List of tasks:
**A.** In the passage on doing what you love, copy the part that opens with the words "It’s a good" and closes with "a few things.", renaming "sound strategy" to "clear plan".
**B.** According to the passage on doing what you love, why is "do what you love" a good message?

Source passage:
-- begin --

The “do what you love” message is probably more prevalent in our little blogging/social media/web-based business bubble than in any other medium. I see, read, or hear it literally dozens of times each week.
It’s a good message. Few people who have achieved great success (however they define it) have done it without loving their work. But very rarely do I hear the second part – that it’s not easy. Not easy at all, in fact. Much more common is the tacit implication that if you do what you love, the money (or other success) will follow. More realistically, however, success comes as a result of doing what you love, defining the outcome you want from it, applying a sound strategy, and working really hard at it. If you want a couple of real-life examples of people who talk the talk and walk the walk, check out my friends Chris Guillebeau and Gini Dietrich. You’ll learn a few things.

-- end --

Data:
-- begin --

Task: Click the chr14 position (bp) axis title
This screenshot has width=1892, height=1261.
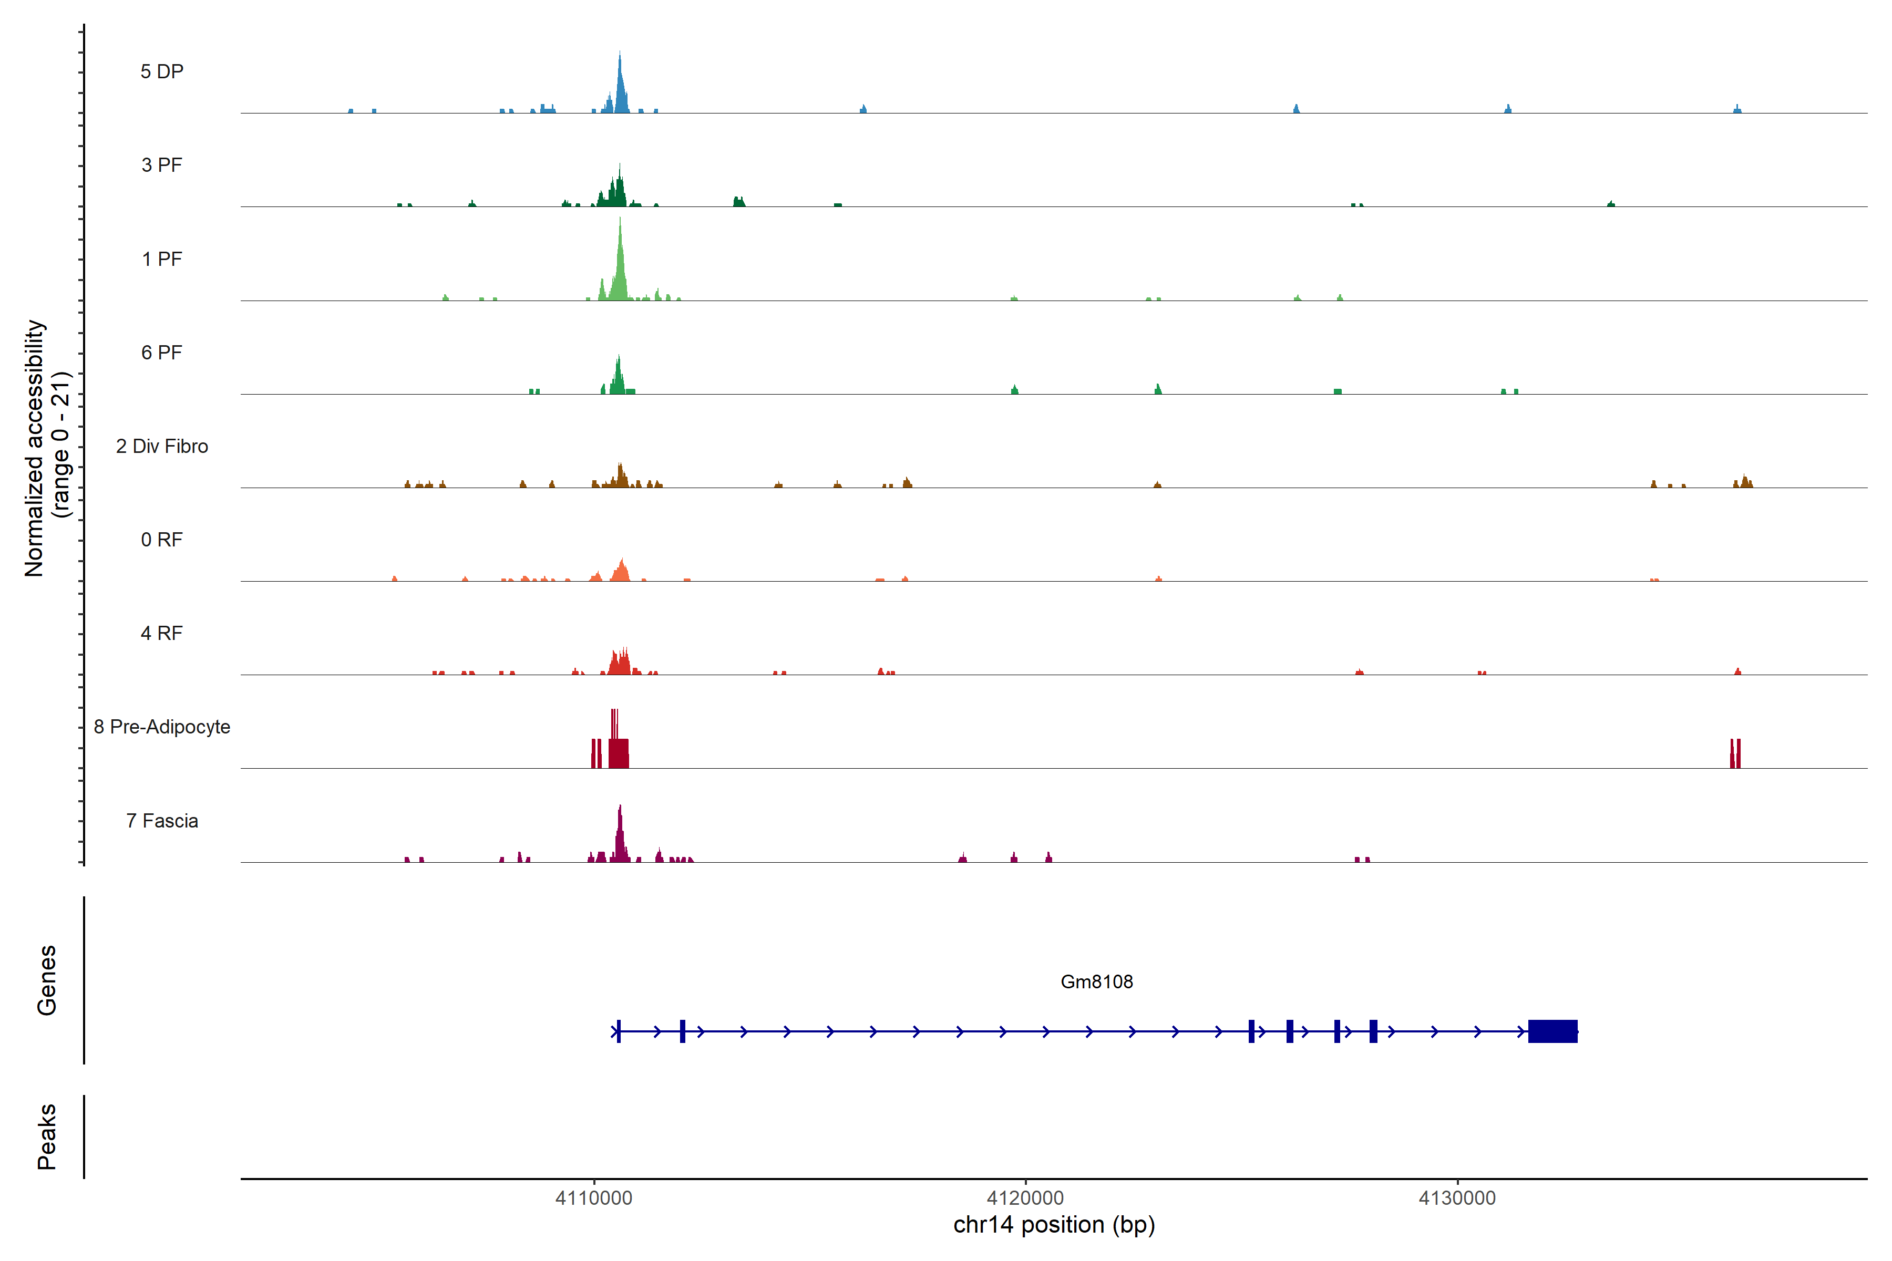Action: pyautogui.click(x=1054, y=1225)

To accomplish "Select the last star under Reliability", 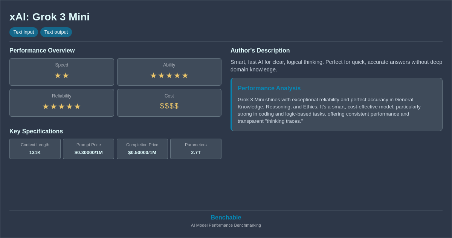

-- end --

Solutions by task:
**A.**
It’s a good message. Few people who have achieved great success (however they define it) have done it without loving their work. But very rarely do I hear the second part – that it’s not easy. Not easy at all, in fact. Much more common is the tacit implication that if you do what you love, the money (or other success) will follow. More realistically, however, success comes as a result of doing what you love, defining the outcome you want from it, applying a clear plan, and working really hard at it. If you want a couple of real-life examples of people who talk the talk and walk the walk, check out my friends Chris Guillebeau and Gini Dietrich. You’ll learn a few things.

**B.** It is a good message because few people who have achieved great success, however they define it, have done so without loving their work.